TASK DETAILS
Please retype the records below exactly, from the first line through the line containing "The width and", and leave out any pictures.

SOURCE MATERIAL
______

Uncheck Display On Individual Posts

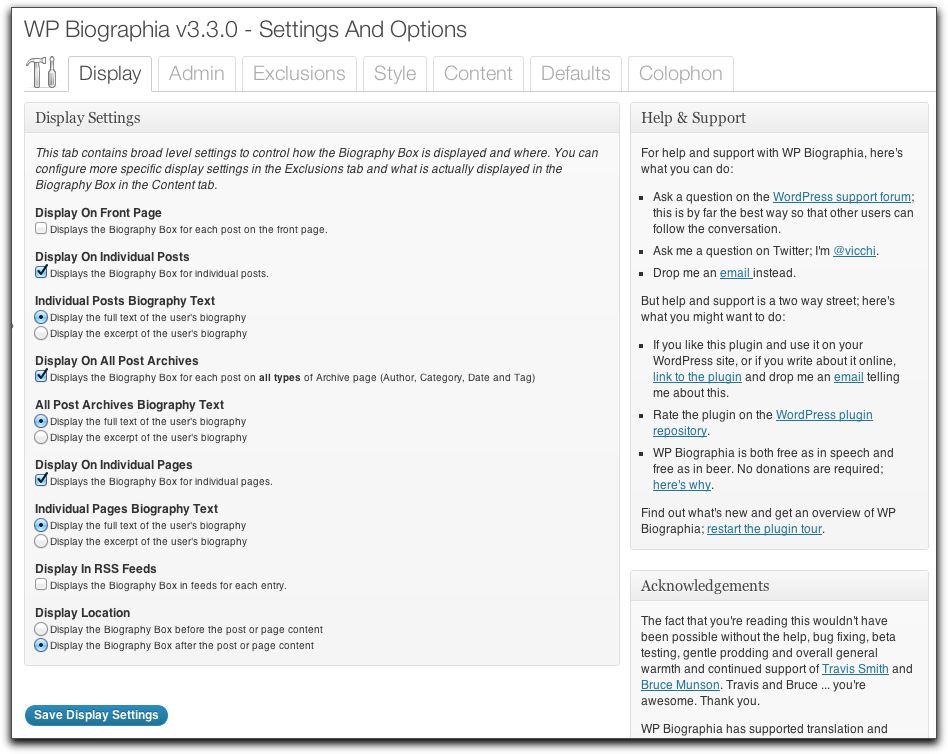pyautogui.click(x=41, y=272)
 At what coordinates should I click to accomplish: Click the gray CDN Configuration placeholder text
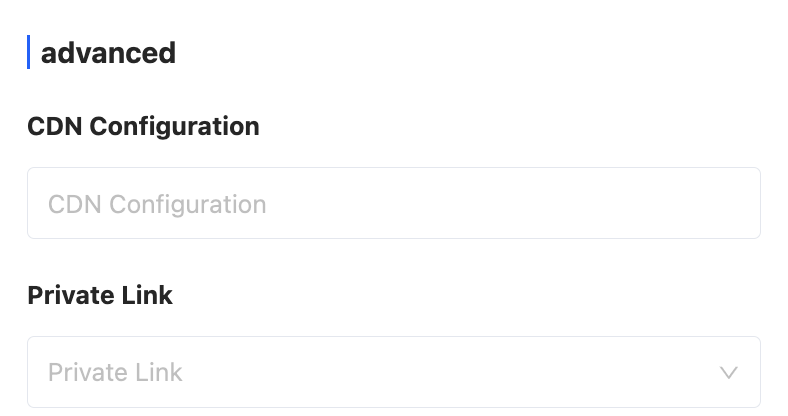tap(157, 204)
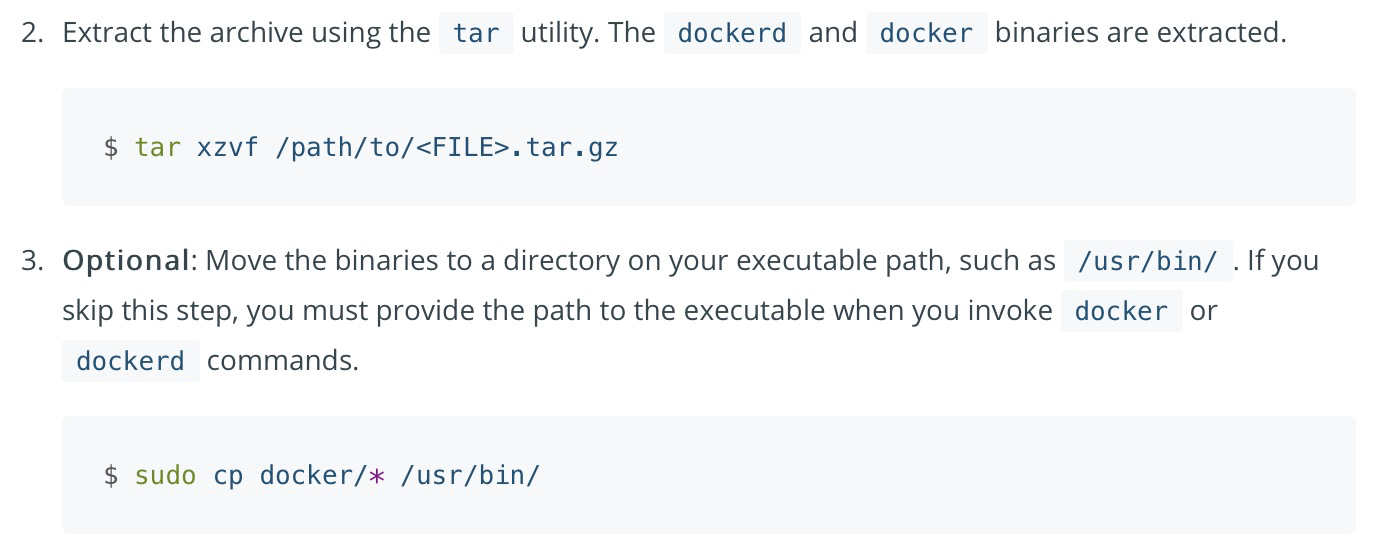Click the word "commands." ending step 3

pos(282,360)
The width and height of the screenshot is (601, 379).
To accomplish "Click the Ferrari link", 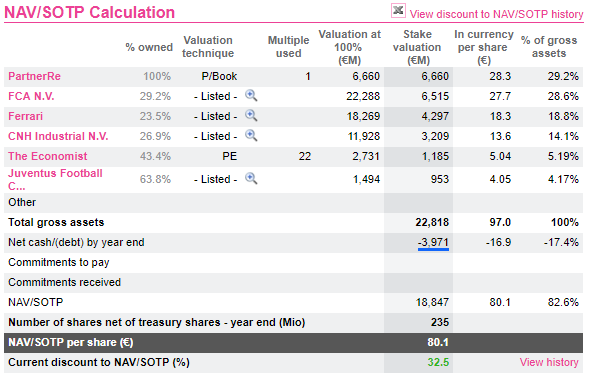I will (x=25, y=116).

______

ANSWER BOX
Uncheck Display On Individual Posts

pyautogui.click(x=41, y=272)
 At what coordinates should I click to accomplish: Click the gray CDN Configuration placeholder text
tap(157, 204)
Click the word "commands." ending step 3

pos(282,360)
The width and height of the screenshot is (601, 379).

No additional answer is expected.